When we showed up Christian was driving back from a parcel with his crawler tractor (comes initially from Chandon de Briailles), a machine small enough to moved around with a traler behind his car. Christian still works for Chandon de Briailles (he's been there since 2009) where he's officially at the wheel for the vinification, but he actually also does the spraying with the tractor and on time the pruning and other vineyard work.He owes them a lot, they've been very generous with their help and encouragement.
Here standing with wife Morgane and their cute baby (what a nice environment to grow and discover the world). Morgane who works full time is also a trained picker-herbalist.

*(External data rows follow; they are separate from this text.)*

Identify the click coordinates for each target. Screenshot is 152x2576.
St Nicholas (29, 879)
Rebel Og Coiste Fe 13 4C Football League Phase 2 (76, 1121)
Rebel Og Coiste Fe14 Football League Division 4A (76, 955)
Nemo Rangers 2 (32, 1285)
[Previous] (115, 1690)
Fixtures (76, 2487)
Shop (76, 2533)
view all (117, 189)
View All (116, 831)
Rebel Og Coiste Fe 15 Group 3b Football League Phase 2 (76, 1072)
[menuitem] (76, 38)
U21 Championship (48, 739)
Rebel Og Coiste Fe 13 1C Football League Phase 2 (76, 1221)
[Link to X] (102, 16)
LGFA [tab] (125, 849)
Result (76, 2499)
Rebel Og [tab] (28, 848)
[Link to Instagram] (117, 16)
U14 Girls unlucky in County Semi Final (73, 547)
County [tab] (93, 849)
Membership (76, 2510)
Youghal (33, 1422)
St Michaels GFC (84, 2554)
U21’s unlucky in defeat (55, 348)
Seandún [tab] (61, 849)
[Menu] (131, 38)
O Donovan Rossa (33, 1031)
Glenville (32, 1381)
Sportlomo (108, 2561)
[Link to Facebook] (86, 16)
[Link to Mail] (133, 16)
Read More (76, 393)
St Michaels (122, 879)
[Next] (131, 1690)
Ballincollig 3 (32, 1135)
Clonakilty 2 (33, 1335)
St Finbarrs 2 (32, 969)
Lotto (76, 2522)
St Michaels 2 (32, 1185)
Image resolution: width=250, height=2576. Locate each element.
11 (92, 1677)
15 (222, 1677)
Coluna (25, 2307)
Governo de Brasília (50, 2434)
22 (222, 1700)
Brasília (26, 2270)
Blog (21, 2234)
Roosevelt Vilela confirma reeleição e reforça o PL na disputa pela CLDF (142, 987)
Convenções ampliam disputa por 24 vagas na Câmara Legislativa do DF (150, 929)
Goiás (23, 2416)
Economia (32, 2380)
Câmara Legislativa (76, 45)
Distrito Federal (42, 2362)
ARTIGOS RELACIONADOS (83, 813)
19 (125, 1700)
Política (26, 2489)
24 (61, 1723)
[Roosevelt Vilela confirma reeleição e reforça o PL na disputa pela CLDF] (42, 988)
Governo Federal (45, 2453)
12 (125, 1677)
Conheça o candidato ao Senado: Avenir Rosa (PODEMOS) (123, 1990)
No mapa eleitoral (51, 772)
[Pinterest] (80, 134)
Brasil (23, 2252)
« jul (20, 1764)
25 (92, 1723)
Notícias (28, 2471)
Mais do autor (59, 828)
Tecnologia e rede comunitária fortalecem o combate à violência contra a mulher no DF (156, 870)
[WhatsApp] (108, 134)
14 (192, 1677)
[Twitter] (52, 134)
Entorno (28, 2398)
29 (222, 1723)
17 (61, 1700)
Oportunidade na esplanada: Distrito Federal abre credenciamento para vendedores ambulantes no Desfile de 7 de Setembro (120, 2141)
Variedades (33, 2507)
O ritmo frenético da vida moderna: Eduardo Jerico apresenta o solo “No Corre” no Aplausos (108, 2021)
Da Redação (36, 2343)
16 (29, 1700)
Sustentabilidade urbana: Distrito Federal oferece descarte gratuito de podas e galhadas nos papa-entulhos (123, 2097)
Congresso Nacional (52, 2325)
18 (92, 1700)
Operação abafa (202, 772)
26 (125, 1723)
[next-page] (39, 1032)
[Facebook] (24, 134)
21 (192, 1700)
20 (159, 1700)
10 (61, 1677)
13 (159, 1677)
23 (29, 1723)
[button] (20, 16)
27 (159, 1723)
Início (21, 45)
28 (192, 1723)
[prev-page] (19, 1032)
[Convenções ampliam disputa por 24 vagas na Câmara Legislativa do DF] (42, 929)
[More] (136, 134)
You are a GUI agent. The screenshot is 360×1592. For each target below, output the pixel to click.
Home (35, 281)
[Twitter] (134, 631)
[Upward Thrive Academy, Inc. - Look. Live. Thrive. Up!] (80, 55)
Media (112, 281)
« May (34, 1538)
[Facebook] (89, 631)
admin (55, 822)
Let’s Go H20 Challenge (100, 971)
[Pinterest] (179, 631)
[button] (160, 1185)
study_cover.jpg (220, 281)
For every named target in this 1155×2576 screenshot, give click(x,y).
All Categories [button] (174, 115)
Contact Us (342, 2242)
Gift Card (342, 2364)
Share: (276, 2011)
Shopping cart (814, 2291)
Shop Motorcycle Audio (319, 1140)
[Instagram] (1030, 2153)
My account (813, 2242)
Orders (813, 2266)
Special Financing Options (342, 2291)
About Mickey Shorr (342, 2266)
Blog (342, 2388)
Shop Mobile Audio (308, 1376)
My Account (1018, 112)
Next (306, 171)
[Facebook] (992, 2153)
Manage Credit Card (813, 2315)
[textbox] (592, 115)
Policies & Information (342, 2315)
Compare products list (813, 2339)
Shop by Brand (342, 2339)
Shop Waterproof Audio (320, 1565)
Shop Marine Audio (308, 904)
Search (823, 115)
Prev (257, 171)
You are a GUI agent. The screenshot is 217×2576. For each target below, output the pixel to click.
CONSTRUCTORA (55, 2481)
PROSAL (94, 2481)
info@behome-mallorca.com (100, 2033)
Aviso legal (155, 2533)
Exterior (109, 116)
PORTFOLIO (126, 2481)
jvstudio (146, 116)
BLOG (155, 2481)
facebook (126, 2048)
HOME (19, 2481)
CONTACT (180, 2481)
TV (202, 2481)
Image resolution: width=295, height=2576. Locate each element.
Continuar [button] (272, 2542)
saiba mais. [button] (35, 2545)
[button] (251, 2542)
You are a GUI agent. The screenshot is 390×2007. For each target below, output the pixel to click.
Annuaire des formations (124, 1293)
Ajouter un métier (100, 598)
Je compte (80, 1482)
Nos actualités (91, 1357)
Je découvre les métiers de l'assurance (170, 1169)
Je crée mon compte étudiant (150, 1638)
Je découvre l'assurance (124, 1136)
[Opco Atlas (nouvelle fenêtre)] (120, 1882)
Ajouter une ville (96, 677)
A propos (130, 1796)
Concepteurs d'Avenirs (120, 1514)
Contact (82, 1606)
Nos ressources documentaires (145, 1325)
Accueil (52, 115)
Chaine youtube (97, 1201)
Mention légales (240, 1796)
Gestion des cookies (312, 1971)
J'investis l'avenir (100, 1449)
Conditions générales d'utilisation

In the background, beyond Aaron you can see Lawrence sitting, he comes from the Wales (U.K.) and helps in the domaine, he has worked also at De Montille.
We do a short drive together to see a few parcels nearby, the route is really short and beautiful, lots of harmony between these landscapes the villages. The have now 7 parcels split in several groups between the villages of Mavilly-Mandelot and Meloisey, plus another parcel near Volnay (in the woods) with a total surface between 3 and 4 hectared. Here is the oldest parcel, named Goutte d'Or (but on the old cadastral papers it bears the name of Cul du Gros which sort of means in French "fat ass"). They don't plow this steep parcel, it is planted with Aligoté, a bit of Pinot Noir and of Gamay. They just mow the grass. This year the vi,neyard suffered with the drought. The woods are really very close, Christian says in the past more slopes around this one were planted and active. The Pinot Noir is in Hautes Côtes appellation and the Aligoté in Bourgogne aligoté while the Gamay is labelled as Coteaux Bourguignons. Last year they vinified the grapes together because of low volumes and they made some kind of Rosé des Riceys from this parcel. This was not a full-mode carbo, they let the grapes in the fermenter for 7 days with a direct press, yielding a clear type of rosé. The Pinot Noir was planted in the 1960s and 1970s. At the time of this visit Christian didn't know if they'd vinify the three varieties separate or together.
this year they have more volume in general but for this parcel, as spring was very dry with little foliage growth at this time, they trimmed a bit lower than usual with the purpose to have more wood growth. The Gamay which was planted in 1901 is in the upper part of the parcel, it doesn't grow much but they don't want to uproot it. tHe Aligoté pictured above was planted in 1944. Normally Aligoté has big dark leaves but here with the steep, highly-draining soil with little available nitrogen the vines struggle and have little vigor. The parcel is also not suited for a tractor because the old vines here and there bend toward the strip between the rows. They got some frost here this year but the foliage and buds were later than usual to come out, thus reducing the damage (compared to last year for example). But usually it doesnt freeze much here on the slopes.
Regarding the soil compsition, it is a mix of sandstone, limestone and quite a good number of fossils. It just take a minute of attention for Christian to spot a couple of nice ones, including this large one which looks lake a huge mussel. Christian loves this parcel, it now yields very low volumes and if it has not been pulled up by the former owners this is only because they used chemical fertilizers to get the volume they wanted. Now the vines have recovered their balance back in accord with the soil nature and paucity. Because they were planted so long ago they had deep roots, and Christian says that like elswhere in Burgundy it was certainly in the 1970s and 1980s that growers began to use chemical fertilizers to boost the fruit load. Considering this vineyard has little vigor and few nutrients in the soil, the Pinot Noir in these conditions has sometimes sluggish fermentations with a hard time to finish, yielding a quite concentrated Pinot, that's why their idea was to vinfied the three together with a bit of whole bunches at the beginning, which makes it easier for the yeast to work. The blend's proportions are rougly a third each, with the Aligoté share slightly above the 2 others.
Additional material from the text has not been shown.